Acaba Chile
«Los largos kilómetros que median entre
Iquique y Arica, transcurren entre subidas y bajadas continuas que nos llevaban
desde mesetas áridas hasta valles en cuyo fondo corría un hilo de agua, apenas
suficiente para permitir crecer a unos raquíticos arbolitos a su vera. En estas
pampas de una aridez absoluta hace de día un calor bochornoso y refresca
bastante al llegar la noche, característica de todo clima desértico, por otra
parte; realmente impresiona el pensar que por estos lados cruzó Valdivia con su
puñado de hombres, recorriendo cincuenta o sesenta kilómetros sin encontrar una
gota de agua y ni siquiera un arbusto para guarecerse en las horas de más
calor.

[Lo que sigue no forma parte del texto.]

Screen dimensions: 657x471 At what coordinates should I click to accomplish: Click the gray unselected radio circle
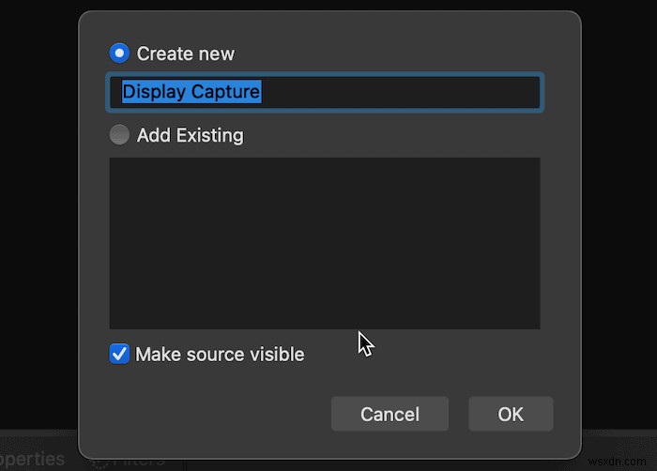(x=119, y=135)
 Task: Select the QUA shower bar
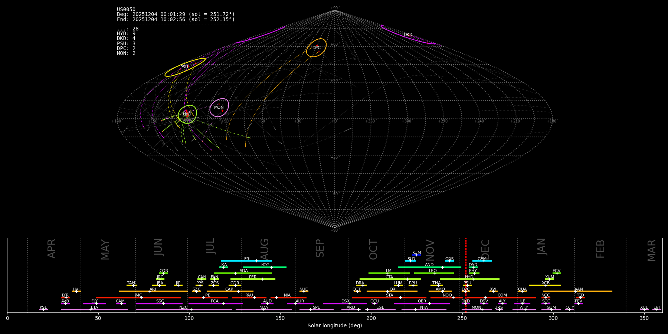(x=522, y=291)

El conocimiento del lugar por donde pasaran aquellos conquistadores,
eleva automáticamente la hazaña de Valdivia y sus hombres para colocarla a la
altura de las más notables de la colonización española, superior sin duda a
aquellas que perduran en la historia de América, porque sus afortunados
realizadores encontraron al fin de la aventura guerrera el dominio de reinos
riquísimos que convirtieron en oro el sudor de la conquista. El acto de Valdivia representa el nunca desmentido afán del hombre por obtener un lugar
donde ejercer su autoridad irrefutable. Aquella frase atribuida a César, en que
manifiesta preferir ser el primero en la humilde aldea de los Alpes por la que
pasaban, a ser el segundo en Roma, se repite con menos ampulosidad pero no
menos efectivamente, en la epopeya de la conquista de Chile. Si en el momento
en que el indómito arauco por el brazo de Caupolicán arrebatara la vida al
conquistador, su último momento no hubiera sido rebasado por la furia del
animal acosado, no dudo que en un examen de su vida pasada encontraría Valdivia
la plena justificación de su muerte como gobernante omnímodo de un pueblo
guerrero, ya que pertenecía a ese especial tipo de hombre, que las razas
producen cada tanto tiempo, en los que la autoridad sin límites es el ansia
inconsciente a veces que hace parecer natural todo lo que por alcanzarla
sufran.
Arica es un puertito simpático que todavía no
ha perdido el recuerdo de sus anteriores dueños, los peruanos, formando una
especie de transición entre los dos países, tan diferentes a pesar de su
contacto geográfico y su ascendencia común.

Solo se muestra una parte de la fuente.